Edit the items between the lines holding "Image resolution: width=756" and "tab-downloads: Downloads ✕ is", inclusive, so that "Find the location of" becomes "Identify the position of" and nothing else changes. Return only those lines, without the pictures.

Segment Start: DATA EXCERPTS

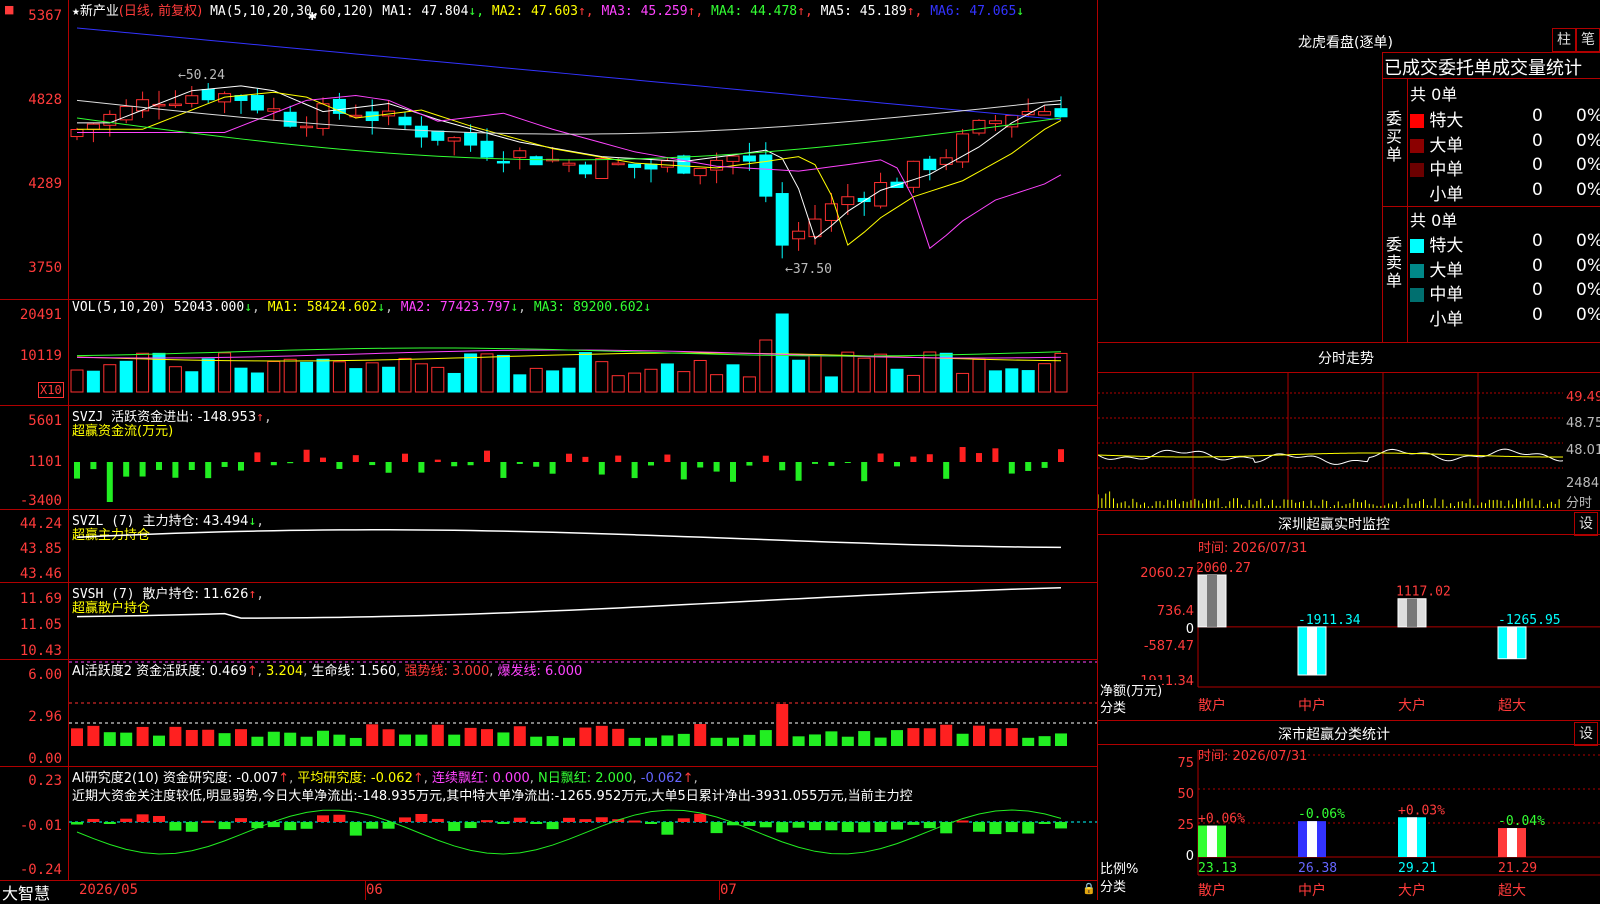 The height and width of the screenshot is (904, 1600). Describe the element at coordinates (1089, 888) in the screenshot. I see `lock-icon: 🔒` at that location.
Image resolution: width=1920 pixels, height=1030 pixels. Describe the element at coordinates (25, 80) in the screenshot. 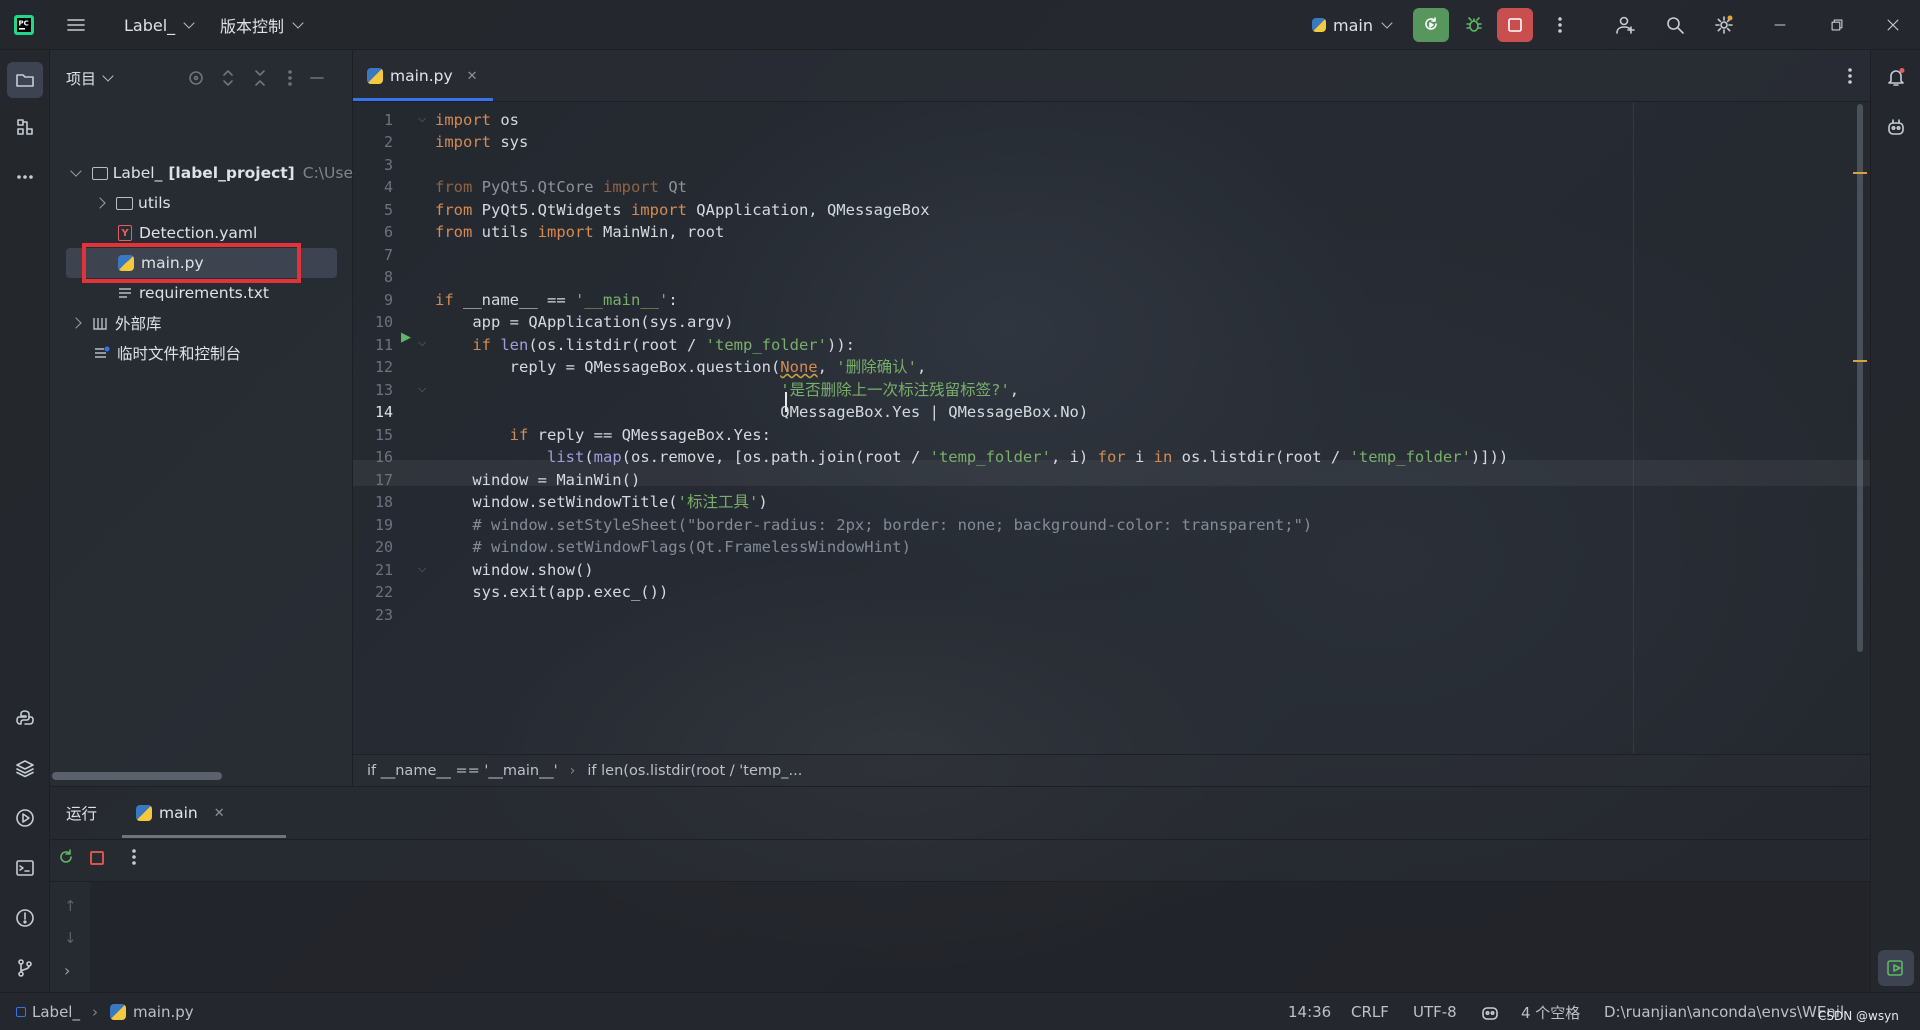

I see `project-tool-folder-icon` at that location.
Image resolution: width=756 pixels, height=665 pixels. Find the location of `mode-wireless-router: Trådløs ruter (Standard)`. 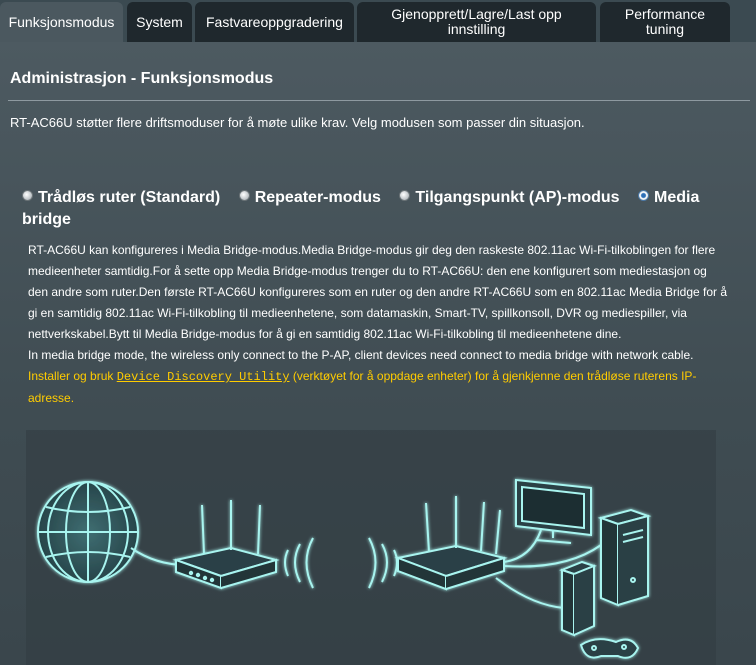

mode-wireless-router: Trådløs ruter (Standard) is located at coordinates (121, 198).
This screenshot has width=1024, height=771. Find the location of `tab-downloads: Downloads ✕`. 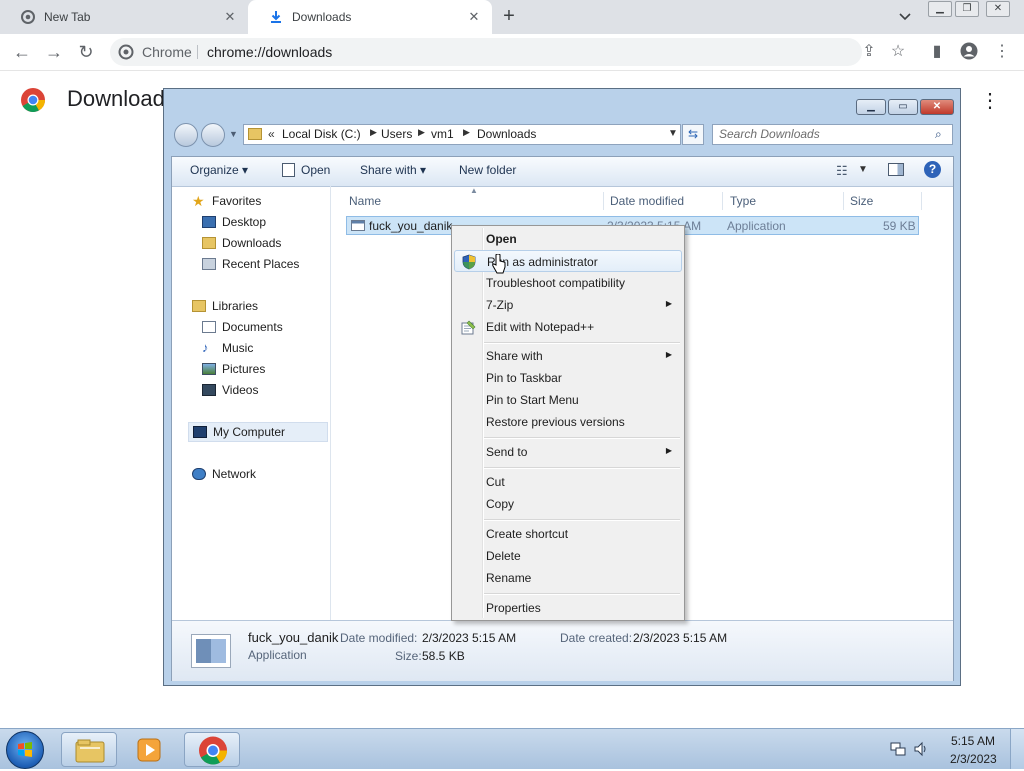

tab-downloads: Downloads ✕ is located at coordinates (370, 17).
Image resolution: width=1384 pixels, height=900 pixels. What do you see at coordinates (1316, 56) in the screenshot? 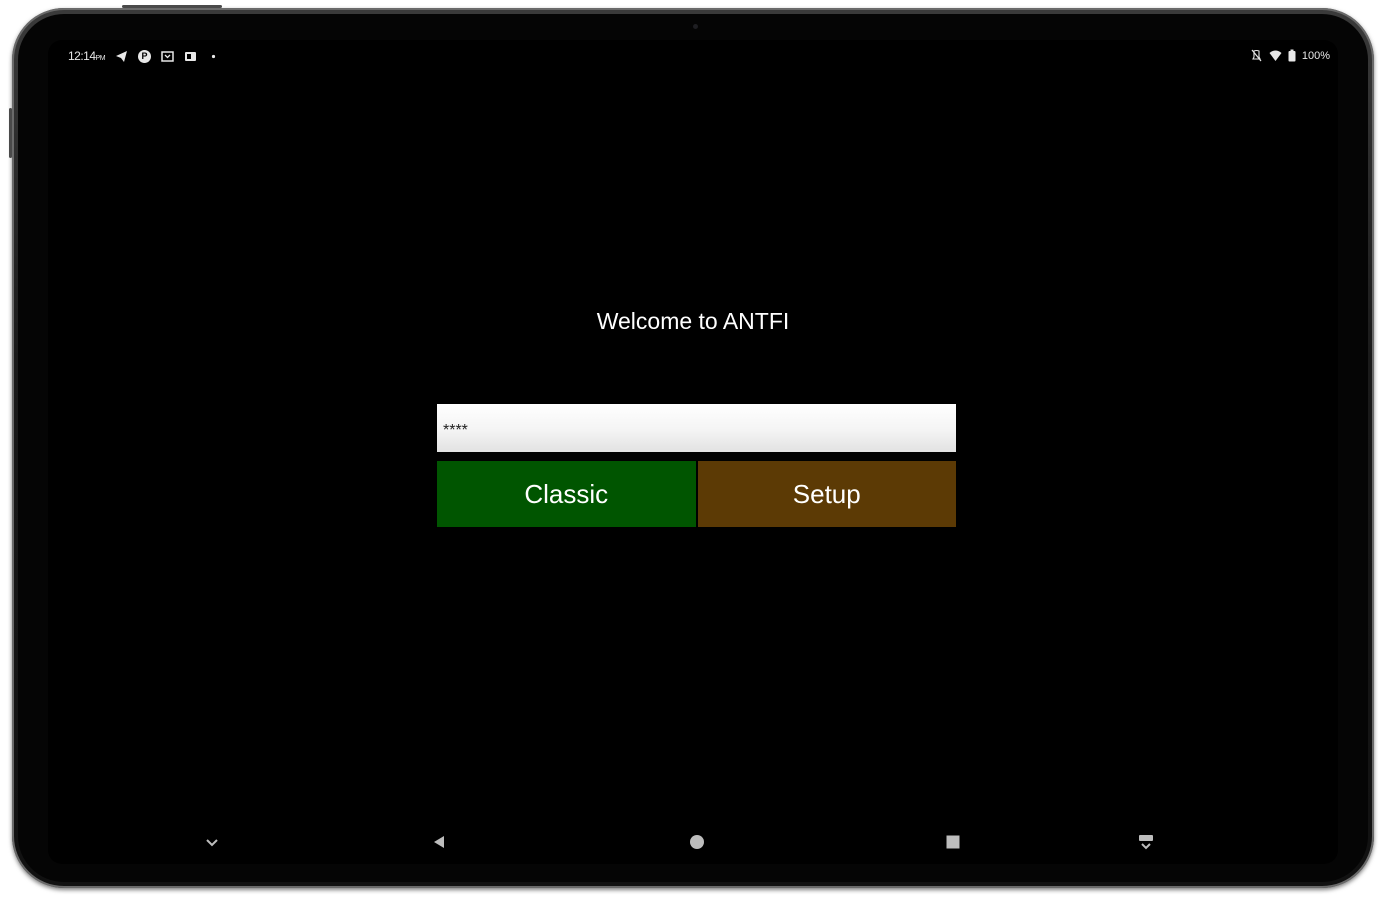
I see `battery-percentage: 100%` at bounding box center [1316, 56].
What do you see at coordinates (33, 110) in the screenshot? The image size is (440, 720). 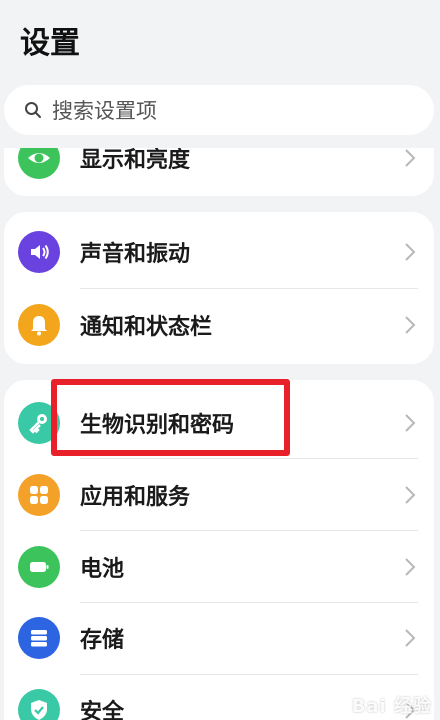 I see `search-icon` at bounding box center [33, 110].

Segment End: DATA EXCERPTS

EXPECTED ANSWER:
Image resolution: width=756 pixels, height=665 pixels. Identify the position of `mode-wireless-router: Trådløs ruter (Standard)`. 

mode-wireless-router: Trådløs ruter (Standard) is located at coordinates (121, 198).
This screenshot has width=1024, height=771. Identify the position of `tab-downloads: Downloads ✕`. 

tab-downloads: Downloads ✕ is located at coordinates (370, 17).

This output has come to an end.